How many religions have you tried, and why do you practice what you do today? Please try to be as detailed as possible.
Detailed? its gonna be very long ..
... sorry i am not a native speaker. So if i sound under educated forgive me.
Childhood:
- Born confessionless, Lost dad at 3, Really no big family or that stuff. Just me and my mom.
- I got "molested" at 6 from an older person. Maybe 12 or older. As a child i assigned love with someone's attention towards me. And i replied doing what was asked from me "voluntarily" or "without a better knowing". Later mom and i moved to a new city. I never told anyone and i simply had accepted it.
- I meet someone when i was 10 who was soon going to die. Someone who believed my heart can save this one to heaven. I just have to give my heart voluntarily. For a reason i seriously thought must be love.
- Then i was seeking for a God who resides in this heaven which this someone told me will be there.
- I had no book or church to go.
- I tried to live the way how i heard it in in the religion lessons at school, or when i had to visit a church with the other kids. Be kind. Be peaceful. Be selfless. My only wish was to save someone into heaven. And if possible, meet again.
- The pastors and the religious teachers who i met through school quickly ignored me by hearing that i am confessionless. "Pagan" i once heared them saying about me to each other - it sounded pejorative. So i got pushed back to stay without community. But I always felt very happy when i had the possibility to be in a church or hearing stories from this book through school. It made me sense love. I couldnt understand the other kids making fun about this.
- All of these attributes; Love, kindness, honesty, selfless, etc .... went into my self-teaching.
- I learnt how easy it was to cut my desires that i dont need to have any wordly things.
- But when something gets into the subconsciousness, it pretty easy to oversee. So i forgot what had happened to me. I notified it for accepted and moved on.
Youth:
- I lived 30% of it. The other 70% i tried to make up how much of the bible stories i heard belongs to me. Always reviewing what i did and what happened to me as i was growing into relationships with others. I seemed to seek for someone who truely loves me. Simply teenager stuff. Someone's Loves' attention instead of sexual attraction was in how i was following it.
Grown-up:
- I found out that i always seeked in the future was to find someone who i already i had known at 10. My memory took me a year to remember all the things which we'd talked. So, now its ok.

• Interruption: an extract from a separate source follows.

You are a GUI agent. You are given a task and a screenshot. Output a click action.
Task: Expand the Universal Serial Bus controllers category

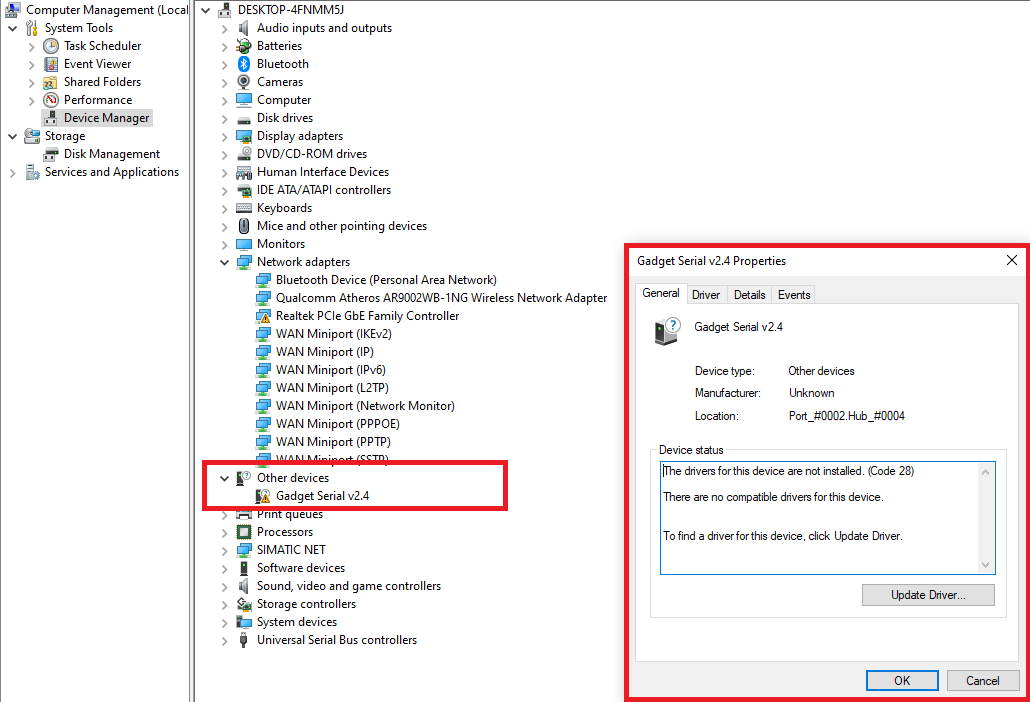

- But it still makes me stunning in how much i followed it unconsciously and how something in me tried to make me remember it.
- A while ago i thought: I dont practice what i believe in, how can i truely believe if i dont practice these rituals. Praying, attending church, and stuff like that. I realized that to obey this God is to practice being good. To practice peaceful love to others. To practice to cut my desire to the basic needs. To practice to share these resources with others. All i know is love is not for myself to have. Its the sharing of the present time where i am able to be with others. This is true creation. Evidenced in futurely times. Evidence which shows it was absolutly true and pure. Even if God is not true and is a definition for humans to lay it at rest for what they suffering for that they are able to be alive again, I still believe in this place where someone who had spoken with my heart was leaving into. A heart which i can call on my side now.
I remember that as a child i believed in powers of the human's heart. Thus i can make a wish and ask it from my heart. Well, I shouldnt had wished to make myself disappear into heaven, right? I shouldnt have wished from God to resurrect someone else for me. I literally forced my heart to fulfill that. Now i know God gave me life but i make it somewhat less of life ... still waiting for this someone.... Waiting for anyone who bring this someone back or who sends me there. Or a little small evidence that we had been.
Well, i guess i have no religion as a community. I live in an totally atheistic world with a lot of people who require humanity as to be the top notch. From people who seen religions is that they are merely supress the individual circumstance. And that is i dont see as wrong or untrue. But i also see which part they are missing out. And i see the part which the religino is missing. ....
So i'll stay a confessionless person with a certain believe in God who gave me life to live and awakens me in the consciousness of love. There is no other God who can take it away from me.